The Board explains the investigation process as follows: "When a union files a certification application, a Board officer conducts an impartial investigation. The officer speaks to the employer and the union. The officer may also speak to individual employees. The officer requires the union and the employer to produce records relating to the application, such as employee and membership lists. The officer then writes a report outlining whether or not the application meets the Code's requirements for certification. This report is presented to the parties (who may object to some of all of its findings) and a panel of Board members. The panel conducts a hearing and decides whether or not the application meets the requirements of the Code. If so, the panel orders an employee vote. If a majority of the employees voting vote in favour of the union, the union is certified."

There is no time limit set for the Board to conduct a vote.[1] The legislation states that "the Board shall make its final decision whether to grant the application for certification no later than six months after the date of the application", although in "exceptional circumstances," which are not defined, the Chair of the ALRB can approve an extension beyond six months.

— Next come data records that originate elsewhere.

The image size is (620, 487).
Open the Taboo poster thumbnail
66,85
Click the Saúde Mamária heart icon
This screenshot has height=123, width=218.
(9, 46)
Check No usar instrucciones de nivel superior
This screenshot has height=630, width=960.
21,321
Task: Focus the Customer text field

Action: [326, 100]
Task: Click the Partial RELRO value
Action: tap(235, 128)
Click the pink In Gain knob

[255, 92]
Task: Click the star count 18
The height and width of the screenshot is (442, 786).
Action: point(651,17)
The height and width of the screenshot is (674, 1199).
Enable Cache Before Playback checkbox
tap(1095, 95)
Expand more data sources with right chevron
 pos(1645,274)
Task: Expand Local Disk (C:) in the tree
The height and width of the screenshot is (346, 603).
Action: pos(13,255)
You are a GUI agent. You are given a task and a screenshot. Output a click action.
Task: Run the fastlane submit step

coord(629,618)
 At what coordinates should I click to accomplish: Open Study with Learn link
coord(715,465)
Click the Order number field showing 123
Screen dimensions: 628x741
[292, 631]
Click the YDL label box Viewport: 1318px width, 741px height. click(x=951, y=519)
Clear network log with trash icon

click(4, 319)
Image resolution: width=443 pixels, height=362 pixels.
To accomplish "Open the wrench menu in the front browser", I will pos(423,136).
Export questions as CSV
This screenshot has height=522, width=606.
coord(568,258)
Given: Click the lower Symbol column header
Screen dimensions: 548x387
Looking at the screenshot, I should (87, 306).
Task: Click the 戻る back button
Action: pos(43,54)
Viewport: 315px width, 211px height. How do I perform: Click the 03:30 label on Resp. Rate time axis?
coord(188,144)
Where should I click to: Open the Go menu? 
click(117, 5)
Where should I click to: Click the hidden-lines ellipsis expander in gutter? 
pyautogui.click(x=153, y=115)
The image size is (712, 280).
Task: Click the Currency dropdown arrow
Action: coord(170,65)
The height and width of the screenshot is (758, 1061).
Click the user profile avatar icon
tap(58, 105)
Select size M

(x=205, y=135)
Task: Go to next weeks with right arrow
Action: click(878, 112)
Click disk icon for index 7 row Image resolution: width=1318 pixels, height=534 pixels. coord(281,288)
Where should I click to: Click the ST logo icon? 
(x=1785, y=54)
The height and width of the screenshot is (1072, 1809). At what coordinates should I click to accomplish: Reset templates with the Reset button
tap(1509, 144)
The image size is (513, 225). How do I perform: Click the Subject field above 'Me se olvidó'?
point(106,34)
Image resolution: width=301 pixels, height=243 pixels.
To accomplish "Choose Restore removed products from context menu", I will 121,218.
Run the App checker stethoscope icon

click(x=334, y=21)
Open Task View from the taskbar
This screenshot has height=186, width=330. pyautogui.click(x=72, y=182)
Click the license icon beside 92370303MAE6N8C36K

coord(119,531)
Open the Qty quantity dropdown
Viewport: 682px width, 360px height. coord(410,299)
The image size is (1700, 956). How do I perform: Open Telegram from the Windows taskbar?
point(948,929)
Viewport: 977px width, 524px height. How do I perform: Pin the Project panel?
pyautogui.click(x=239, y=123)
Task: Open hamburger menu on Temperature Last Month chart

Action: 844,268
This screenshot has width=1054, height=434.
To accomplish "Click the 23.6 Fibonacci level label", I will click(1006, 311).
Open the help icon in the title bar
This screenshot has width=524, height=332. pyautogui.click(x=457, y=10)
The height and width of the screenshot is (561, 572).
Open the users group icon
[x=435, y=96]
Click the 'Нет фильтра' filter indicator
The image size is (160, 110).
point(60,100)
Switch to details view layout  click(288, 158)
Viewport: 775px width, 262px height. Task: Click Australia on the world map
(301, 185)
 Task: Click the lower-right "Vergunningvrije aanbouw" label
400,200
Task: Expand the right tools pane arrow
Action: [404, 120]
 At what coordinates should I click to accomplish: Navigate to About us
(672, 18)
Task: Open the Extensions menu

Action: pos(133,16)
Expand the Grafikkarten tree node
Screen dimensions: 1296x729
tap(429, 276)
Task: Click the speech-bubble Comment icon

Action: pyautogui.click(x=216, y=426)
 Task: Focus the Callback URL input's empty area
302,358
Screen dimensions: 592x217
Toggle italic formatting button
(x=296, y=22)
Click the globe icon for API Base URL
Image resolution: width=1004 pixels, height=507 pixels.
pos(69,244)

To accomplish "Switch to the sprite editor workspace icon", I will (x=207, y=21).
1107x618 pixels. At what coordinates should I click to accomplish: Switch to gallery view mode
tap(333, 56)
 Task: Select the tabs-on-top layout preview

Mandatory certification votes and extended timelines for the Labour Board to call a vote gives employers the opportunity for union-busting, allowing employers to carry out campaigns of intimidation and to spread false information, including at sessions which workers must attend. The campaign at Amazon is taking place in the face of all these difficulties which governments who serve the oligarchs have put in place.


1. Legislation enacted by the NDP in 2018 established a time limit of 20 or 25 working days after an application was filed for the Board to make a decision, with a limited power of the Chair to extend the time limit. It also provided for certification without a vote, but with a high bar, requiring at least 65 per cent of the workers, not a simple majority, to sign union cards.